Tuesday, May 6, 2014
Mock review: Why I see Saints trading up
By Mike Triplett
All 32 of ESPN’s team reporters got together Tuesday for our NFL Nation mock draft, where we took our best stabs at what our teams will do on Thursday night. I decided to get aggressive on behalf of the New Orleans Saints, trading up eight spots to snag Oregon State receiver Brandin Cooks.
It cost a third-rounder and sixth-rounder to move up from No. 27 to the Miami Dolphins’ pick at No. 19.
I didn’t just make the deal for fun. I think it’s entirely realistic that the Saints will make a similar move to get a much-needed dynamic weapon for their offense – either LSU receiver Odell Beckham Jr., Cooks or USC receiver Marqise Lee.
Although trades are even more difficult to project than the picks themselves, we know there will be a handful of them during the first round of the draft. And New Orleans is about as strong a candidate to move up as any team on the board.
For one thing, the Saints have always been one of the most aggressive teams in the draft during general manager Mickey Loomis’ tenure. They’ve traded up four times in Round 1 during his 11 drafts (and they’ve done it exactly every three years, dating back to 2005, which makes them due).
For another thing, the Saints have already shown an aggressive approach this offseason, making a big move to sign free-agent safety Jairus Byrd. They have a deep, talented roster, and they’re already a bona fide Super Bowl contender this year. Although they won’t mortgage their future, they could certainly be on the lookout for an impact player that can help right away.
Last but not least, a big-play receiver would be worth the price for the Saints – in both the short term and long term. I have that position ranked as the Saints’ No. 1 need now that they’ve parted ways with core offensive players Darren Sproles and Lance Moore this offseason.
A speedy young receiver could make an immediate impact, and New Orleans will eventually need a replacement in the starting lineup for current No. 1 receiver Marques Colston.
So I reached out to several colleagues about the possibility of moving up in the draft. I started chatting with teams as high as No. 15, especially when Beckham was still on the board. But I didn’t want to overspend on the Saints’ behalf. I figured the price was right in this deal, giving up a third-rounder (No. 91 overall) and sixth-rounder (No. 202) to move up to the Dolphins’ pick at No. 19.
Dolphins reporter James Walker and I looked at recent comparables to settle on the price tag. Two years ago, the New England Patriots gave up a third-round choice (No. 93 overall) to move up from No. 27 to No. 21. Last year, the San Francisco 49ers gave up an even higher third-round choice (No. 74 overall) to jump from No. 31 to No. 18.
The deal would have fallen through if one of Walker’s coveted players was still on the board for Miami at No. 19 (the kind of thing that can sabotage real NFL trades). And I would have backed out if Beckham and Cooks were both off the board. But everything fell into place.

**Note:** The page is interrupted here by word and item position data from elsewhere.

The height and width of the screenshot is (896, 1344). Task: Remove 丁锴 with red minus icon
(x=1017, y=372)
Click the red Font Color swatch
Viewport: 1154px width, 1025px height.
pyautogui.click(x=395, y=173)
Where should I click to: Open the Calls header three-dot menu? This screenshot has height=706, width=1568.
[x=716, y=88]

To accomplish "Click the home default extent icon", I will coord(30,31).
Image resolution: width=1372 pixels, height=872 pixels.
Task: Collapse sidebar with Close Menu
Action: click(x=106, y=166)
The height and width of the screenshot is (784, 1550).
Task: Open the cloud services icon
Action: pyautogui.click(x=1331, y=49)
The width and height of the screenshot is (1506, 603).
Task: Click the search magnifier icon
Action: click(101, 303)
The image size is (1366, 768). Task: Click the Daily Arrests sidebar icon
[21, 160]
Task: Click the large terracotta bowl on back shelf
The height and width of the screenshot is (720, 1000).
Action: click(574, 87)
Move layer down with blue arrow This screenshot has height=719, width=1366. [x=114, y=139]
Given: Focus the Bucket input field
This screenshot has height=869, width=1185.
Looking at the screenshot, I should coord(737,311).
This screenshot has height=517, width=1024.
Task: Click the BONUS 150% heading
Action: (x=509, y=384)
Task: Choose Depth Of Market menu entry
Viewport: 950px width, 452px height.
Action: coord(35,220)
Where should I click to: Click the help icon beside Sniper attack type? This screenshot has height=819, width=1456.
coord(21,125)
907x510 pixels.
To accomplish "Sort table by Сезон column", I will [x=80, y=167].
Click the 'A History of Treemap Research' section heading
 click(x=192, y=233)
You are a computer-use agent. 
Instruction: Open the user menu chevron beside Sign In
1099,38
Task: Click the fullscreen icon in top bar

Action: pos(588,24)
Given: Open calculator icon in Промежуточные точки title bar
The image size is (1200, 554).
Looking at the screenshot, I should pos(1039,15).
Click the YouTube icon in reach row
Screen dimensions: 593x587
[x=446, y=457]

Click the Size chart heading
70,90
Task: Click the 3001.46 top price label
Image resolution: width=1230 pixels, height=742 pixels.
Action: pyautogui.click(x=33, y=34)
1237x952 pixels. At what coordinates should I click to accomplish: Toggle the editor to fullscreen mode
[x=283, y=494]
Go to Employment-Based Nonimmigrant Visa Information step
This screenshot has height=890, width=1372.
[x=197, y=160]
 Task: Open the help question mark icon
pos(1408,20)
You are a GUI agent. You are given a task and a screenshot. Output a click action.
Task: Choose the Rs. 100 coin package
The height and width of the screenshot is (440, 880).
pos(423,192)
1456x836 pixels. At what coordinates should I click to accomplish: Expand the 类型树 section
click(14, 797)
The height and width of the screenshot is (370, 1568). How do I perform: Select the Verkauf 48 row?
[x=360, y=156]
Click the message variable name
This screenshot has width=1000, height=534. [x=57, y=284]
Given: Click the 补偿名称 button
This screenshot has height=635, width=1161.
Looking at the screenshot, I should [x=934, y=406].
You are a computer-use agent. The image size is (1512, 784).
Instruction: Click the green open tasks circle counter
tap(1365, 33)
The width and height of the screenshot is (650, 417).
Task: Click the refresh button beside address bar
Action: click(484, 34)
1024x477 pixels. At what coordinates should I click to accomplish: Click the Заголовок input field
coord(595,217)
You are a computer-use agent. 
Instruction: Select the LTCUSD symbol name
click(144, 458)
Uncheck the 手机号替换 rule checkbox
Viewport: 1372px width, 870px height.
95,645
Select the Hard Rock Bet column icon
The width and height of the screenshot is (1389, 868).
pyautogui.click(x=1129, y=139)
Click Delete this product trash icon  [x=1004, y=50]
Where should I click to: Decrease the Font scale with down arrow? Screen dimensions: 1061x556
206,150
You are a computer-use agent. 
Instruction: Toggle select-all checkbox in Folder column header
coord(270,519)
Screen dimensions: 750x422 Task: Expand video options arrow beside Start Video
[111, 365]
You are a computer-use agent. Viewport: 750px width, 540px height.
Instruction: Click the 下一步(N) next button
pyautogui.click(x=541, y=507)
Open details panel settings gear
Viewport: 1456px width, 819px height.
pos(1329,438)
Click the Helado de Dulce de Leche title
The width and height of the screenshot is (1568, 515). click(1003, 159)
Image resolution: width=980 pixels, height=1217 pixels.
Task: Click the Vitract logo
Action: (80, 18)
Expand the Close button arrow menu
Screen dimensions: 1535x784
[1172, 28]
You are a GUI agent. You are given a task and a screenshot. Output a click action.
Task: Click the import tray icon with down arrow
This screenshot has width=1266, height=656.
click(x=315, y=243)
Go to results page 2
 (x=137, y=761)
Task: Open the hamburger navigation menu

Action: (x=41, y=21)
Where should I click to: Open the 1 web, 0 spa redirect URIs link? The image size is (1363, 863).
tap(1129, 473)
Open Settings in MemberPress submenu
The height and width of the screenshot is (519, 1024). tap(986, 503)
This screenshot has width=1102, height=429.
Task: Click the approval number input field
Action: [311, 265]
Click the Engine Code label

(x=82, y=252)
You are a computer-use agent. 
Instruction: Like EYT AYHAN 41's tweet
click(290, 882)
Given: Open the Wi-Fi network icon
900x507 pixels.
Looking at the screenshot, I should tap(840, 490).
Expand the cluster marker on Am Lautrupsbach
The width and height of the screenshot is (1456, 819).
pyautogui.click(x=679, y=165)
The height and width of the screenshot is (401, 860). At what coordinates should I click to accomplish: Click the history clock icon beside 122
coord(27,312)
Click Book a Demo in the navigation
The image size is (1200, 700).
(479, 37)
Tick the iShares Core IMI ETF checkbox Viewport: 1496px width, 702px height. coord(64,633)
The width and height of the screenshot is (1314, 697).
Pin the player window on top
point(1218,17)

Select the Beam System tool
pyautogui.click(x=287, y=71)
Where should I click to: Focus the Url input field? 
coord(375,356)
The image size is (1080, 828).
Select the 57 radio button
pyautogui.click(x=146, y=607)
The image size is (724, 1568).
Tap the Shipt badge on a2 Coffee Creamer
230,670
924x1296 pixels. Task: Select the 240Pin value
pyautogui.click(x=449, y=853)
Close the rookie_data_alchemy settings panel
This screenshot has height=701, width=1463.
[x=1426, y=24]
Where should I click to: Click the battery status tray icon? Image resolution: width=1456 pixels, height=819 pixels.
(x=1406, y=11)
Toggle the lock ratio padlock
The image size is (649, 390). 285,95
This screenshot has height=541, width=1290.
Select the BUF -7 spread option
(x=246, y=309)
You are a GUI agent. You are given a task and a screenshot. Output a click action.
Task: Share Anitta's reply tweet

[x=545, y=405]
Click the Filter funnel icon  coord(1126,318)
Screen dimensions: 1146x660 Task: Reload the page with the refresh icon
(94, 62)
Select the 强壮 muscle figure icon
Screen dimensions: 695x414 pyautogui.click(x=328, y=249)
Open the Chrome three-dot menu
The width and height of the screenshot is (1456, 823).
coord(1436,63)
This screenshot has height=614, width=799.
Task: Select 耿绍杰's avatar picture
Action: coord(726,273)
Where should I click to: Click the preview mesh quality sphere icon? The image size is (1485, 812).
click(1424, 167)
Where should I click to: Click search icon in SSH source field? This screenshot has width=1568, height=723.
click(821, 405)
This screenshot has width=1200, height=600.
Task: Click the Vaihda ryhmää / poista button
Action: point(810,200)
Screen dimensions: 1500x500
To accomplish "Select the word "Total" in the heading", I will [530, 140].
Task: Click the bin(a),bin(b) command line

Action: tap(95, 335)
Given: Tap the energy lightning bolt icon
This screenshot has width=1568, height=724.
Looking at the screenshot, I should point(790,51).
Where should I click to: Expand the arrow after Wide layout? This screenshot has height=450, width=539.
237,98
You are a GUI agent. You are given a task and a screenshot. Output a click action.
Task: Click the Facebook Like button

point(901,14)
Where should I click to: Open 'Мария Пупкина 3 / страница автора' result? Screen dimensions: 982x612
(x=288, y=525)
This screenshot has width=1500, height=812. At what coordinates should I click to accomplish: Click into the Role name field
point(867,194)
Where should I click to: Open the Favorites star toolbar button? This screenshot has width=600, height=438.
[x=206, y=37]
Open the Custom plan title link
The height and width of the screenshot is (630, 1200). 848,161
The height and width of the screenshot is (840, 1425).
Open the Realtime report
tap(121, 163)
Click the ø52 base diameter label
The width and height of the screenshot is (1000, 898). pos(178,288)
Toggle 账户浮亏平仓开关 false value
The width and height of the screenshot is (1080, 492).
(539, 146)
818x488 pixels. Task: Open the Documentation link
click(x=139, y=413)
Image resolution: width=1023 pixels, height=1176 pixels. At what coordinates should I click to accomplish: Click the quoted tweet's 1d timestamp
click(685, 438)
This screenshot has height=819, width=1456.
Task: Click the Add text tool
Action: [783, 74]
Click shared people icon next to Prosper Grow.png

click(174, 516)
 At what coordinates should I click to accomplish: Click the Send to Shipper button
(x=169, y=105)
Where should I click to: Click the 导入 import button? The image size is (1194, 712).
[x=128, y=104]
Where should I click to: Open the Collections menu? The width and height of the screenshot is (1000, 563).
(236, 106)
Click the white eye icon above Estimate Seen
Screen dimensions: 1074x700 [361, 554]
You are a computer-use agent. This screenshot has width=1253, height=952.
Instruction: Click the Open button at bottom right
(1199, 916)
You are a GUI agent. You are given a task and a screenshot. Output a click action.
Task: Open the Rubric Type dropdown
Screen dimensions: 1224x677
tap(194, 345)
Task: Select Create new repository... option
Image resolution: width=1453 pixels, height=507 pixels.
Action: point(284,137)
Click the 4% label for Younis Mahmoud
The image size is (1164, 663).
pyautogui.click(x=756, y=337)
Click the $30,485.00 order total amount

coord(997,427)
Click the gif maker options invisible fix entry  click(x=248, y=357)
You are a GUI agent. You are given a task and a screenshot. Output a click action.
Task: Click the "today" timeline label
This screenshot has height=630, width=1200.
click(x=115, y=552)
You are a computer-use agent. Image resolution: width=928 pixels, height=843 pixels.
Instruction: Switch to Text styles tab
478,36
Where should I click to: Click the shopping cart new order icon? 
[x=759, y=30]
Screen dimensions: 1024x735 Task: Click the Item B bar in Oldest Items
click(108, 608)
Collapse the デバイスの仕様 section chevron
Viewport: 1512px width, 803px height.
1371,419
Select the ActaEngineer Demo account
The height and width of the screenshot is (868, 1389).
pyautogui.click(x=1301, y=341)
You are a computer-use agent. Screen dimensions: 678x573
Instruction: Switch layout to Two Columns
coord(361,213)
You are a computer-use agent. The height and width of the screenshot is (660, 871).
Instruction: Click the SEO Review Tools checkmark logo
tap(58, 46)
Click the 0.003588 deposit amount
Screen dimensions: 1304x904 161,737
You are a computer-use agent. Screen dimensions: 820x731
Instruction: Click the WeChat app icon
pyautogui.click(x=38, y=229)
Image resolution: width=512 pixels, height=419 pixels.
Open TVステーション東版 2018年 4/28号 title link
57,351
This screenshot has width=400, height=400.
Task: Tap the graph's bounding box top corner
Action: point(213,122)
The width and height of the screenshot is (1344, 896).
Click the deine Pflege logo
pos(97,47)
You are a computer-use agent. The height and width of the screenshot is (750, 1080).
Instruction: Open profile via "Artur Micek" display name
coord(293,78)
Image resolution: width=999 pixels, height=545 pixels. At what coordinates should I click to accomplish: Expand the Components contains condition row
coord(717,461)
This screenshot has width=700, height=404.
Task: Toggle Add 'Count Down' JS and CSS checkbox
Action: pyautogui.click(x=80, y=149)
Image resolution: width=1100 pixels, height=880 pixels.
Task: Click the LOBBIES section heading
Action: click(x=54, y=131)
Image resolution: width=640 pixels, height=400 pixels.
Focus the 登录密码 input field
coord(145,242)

I had also checked in with some of the teams picking in the early 20s to see what it would cost to move up and get Lee as a backup option.
I don’t expect any of those three receivers to last until the Saints’ pick at No. 27. If those three guys are gone, I don’t necessarily think the Saints will reach for a receiver since they could still get a quality receiver in the second, third or fourth round.
But these three guys stand out as worth the price in my mind. And I think the Saints might feel the same way.
Also worth noting -- if I hadn’t made a trade, I would have gone with TCU cornerback Jason Verrett at No. 27 instead.